» **What to do**
All lines from the one containing "Viewport: 1200px width, 627px height." through the end of the data below are to be repeated exactly, with pictures left out.

Top of Dataset extract

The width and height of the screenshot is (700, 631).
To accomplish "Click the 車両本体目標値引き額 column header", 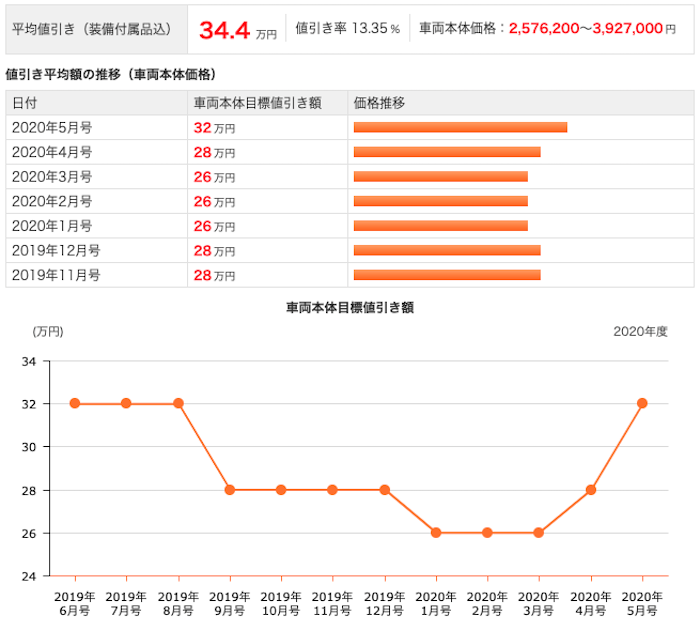I will tap(258, 103).
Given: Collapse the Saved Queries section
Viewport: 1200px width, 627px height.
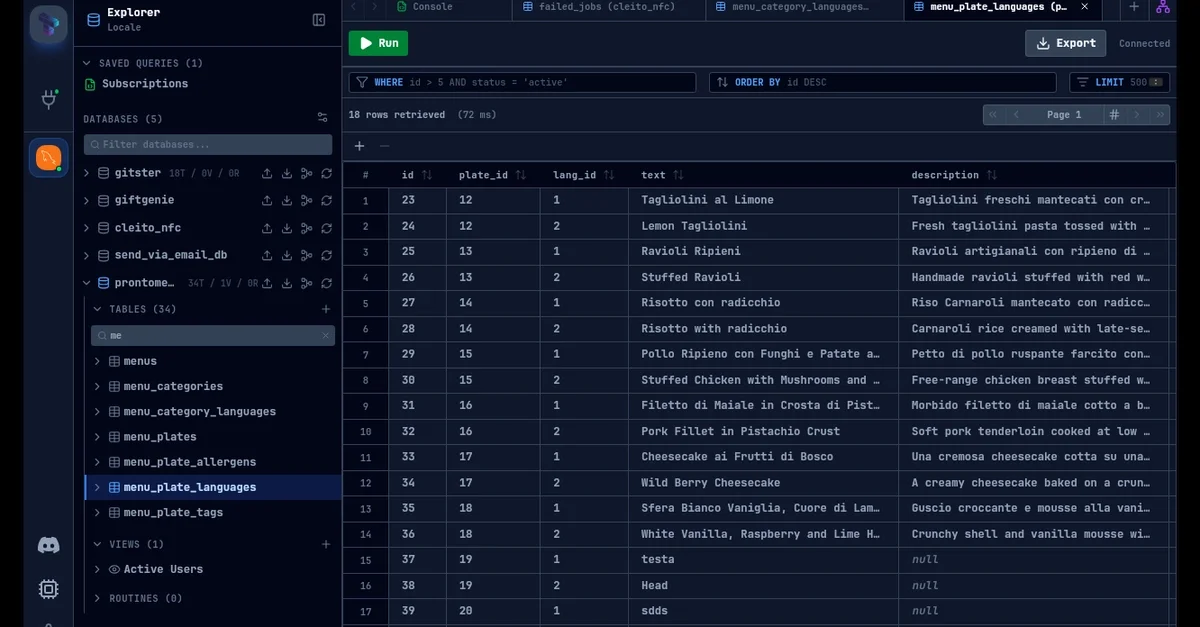Looking at the screenshot, I should pos(87,63).
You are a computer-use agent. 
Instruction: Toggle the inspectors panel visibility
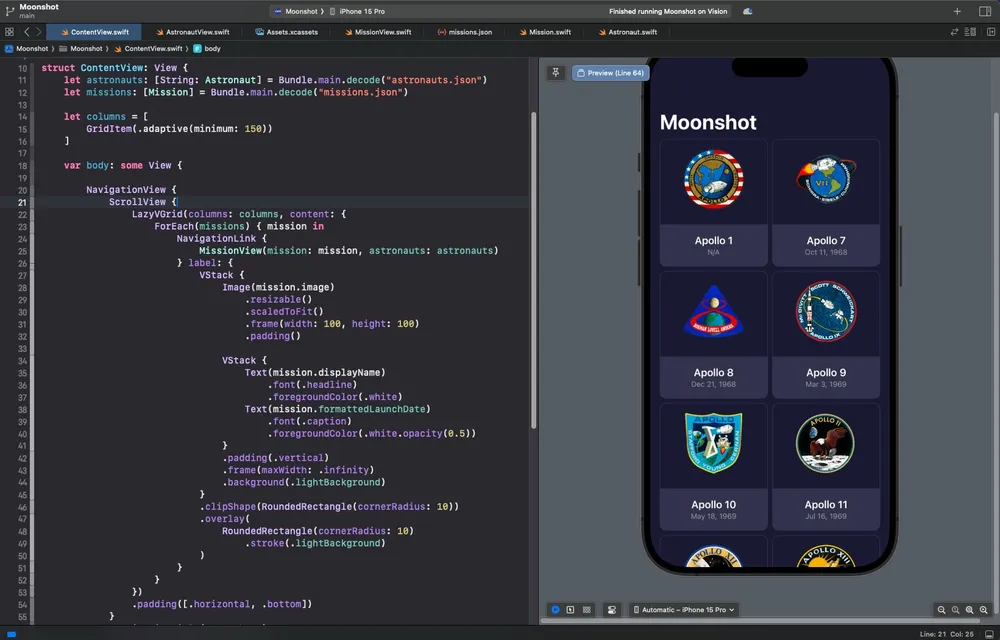pyautogui.click(x=990, y=31)
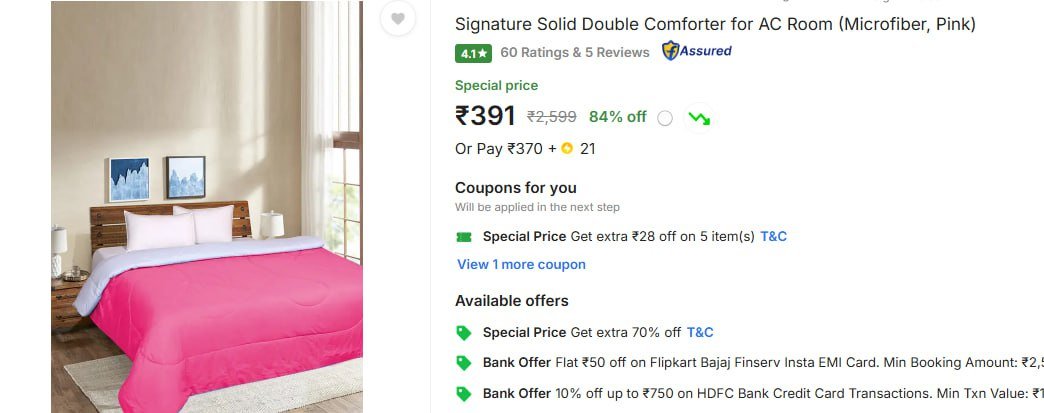This screenshot has height=413, width=1044.
Task: Expand View 1 more coupon
Action: pyautogui.click(x=521, y=265)
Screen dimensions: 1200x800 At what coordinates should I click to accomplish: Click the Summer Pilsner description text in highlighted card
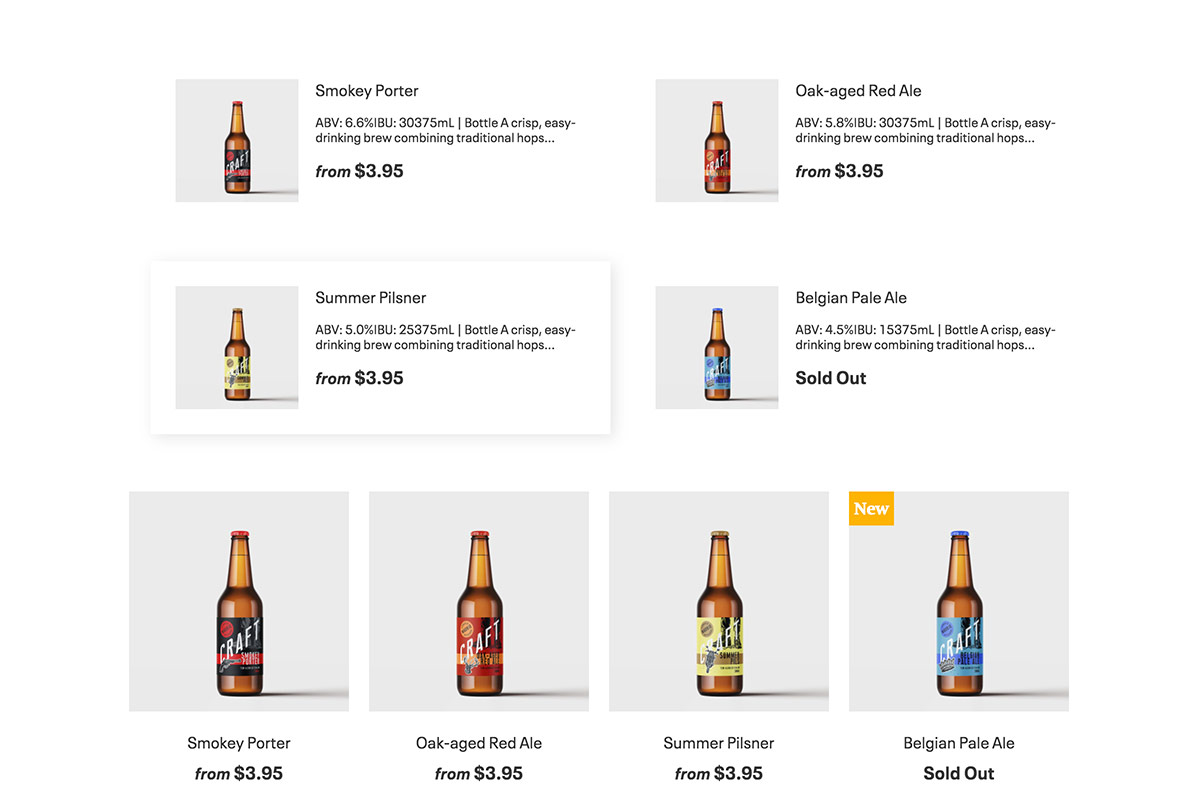[x=445, y=337]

Bottom of Dataset extract

» **Response below**
Viewport: 1200px width, 627px height.
Looking at the screenshot, I should pos(87,63).
You are a computer-use agent. 
Instruction: Toggle the inspectors panel visibility
pyautogui.click(x=990, y=31)
This screenshot has height=413, width=1044.
Task: Expand View 1 more coupon
Action: pyautogui.click(x=521, y=265)
Screen dimensions: 1200x800 At what coordinates should I click to accomplish: Click the Summer Pilsner description text in highlighted card
[x=445, y=337]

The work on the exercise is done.